Despite me inviting him regularly, Jason hasn't been to any of Oliver's appointments for two years.
I don't mind doing it – Oliver is my son and I want to be there for him while he battles his way through this mental health minefield. But his dad not showing up does two things:
It means Jason doesn't know what's going on in Oliver's world, and
It tells Oliver that he isn't a priority for his dad.
Over the past two years, Jason has been drifting further away from Oliver, and it shows. He expects our son to fit with his new family while he's at their place, rather than asking what they can do to meet him in the middle or make him feel welcome.

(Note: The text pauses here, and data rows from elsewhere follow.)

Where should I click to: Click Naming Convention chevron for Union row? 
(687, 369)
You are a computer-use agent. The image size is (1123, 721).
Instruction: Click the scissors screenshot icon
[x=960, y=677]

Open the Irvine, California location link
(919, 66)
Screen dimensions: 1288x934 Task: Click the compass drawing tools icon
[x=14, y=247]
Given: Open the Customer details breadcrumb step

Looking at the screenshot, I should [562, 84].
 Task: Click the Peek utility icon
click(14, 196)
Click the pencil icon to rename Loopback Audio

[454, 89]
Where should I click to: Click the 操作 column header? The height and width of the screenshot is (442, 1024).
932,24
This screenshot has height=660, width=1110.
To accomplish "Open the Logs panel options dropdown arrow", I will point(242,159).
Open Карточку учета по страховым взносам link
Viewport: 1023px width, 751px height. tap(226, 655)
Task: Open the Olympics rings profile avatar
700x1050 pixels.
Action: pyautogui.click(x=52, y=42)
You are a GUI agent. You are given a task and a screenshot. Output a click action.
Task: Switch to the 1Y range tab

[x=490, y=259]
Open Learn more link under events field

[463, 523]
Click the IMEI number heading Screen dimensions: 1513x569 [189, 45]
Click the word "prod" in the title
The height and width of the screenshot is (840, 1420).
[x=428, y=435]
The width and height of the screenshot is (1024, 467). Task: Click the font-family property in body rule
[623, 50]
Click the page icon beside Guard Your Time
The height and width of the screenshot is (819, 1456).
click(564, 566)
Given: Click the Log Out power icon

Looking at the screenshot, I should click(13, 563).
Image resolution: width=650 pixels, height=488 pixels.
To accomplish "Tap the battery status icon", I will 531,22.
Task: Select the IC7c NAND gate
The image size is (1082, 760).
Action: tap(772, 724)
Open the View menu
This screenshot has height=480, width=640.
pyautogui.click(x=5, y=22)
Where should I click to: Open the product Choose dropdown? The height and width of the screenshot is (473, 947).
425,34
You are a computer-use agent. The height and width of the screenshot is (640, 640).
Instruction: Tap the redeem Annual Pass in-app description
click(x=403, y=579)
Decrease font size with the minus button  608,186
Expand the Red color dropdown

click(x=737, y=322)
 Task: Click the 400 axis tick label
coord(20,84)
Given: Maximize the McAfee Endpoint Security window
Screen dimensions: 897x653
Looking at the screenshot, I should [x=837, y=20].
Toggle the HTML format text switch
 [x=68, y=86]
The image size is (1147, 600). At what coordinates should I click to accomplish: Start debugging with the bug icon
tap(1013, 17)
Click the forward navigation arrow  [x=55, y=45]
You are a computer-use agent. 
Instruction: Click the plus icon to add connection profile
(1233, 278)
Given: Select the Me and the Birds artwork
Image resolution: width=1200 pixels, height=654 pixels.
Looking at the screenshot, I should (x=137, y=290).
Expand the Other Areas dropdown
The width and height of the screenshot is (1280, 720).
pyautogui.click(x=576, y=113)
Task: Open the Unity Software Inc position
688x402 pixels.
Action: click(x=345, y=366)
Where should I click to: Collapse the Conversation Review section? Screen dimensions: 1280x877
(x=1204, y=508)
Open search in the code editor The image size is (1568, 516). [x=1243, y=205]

He doesn't know you can't just tell this kid suffering from anxiety and depression to pull his head in, go to his room and study. He doesn't know this kid needs tasks broken down into bite-sized chunks in order to not feel overwhelmed.
He doesn't know because he doesn't turn up for our son.
I keep asking Jason to come to appointments, and I've invited him for coffee to discuss how we can work together, but he's always "too busy".
My son has asked me repeatedly over the past few years if he can stop spending regular time with his dad and I've always said no. Spending time with each parent wasn't optional as far as I was concerned. It was important.
But now I'm saying yes.
I find it difficult to keep up with my son's mental health needs, and the idea that I'll be doing it full-time is intimidating. But on the other hand, I've noticed that I get called to school for anxiety attacks mostly on days he's supposed to be going to his dad's place.
And when I sit in on sessions with his psychologist, I notice that we spend a lot of time unpacking conversations and incidents that have happened at his dad's place that week.
In a nutshell, I think my ex contributes more to our son's problems than he helps, and I've got enough to do without trying to pick up his slack. Slack that he seems entirely unwilling to try to pick up himself.
I make this choice with a heavy heart. I so wanted our son to have two loving parents who worked together to raise him in a happy and healthy environment, even if we weren't all living together, but I've given up on that dream.
Now my primary goal is to do what's best for my son, and to make him feel safe, secure and loved. That's something I can only guarantee at my place, and it's too important to risk any longer.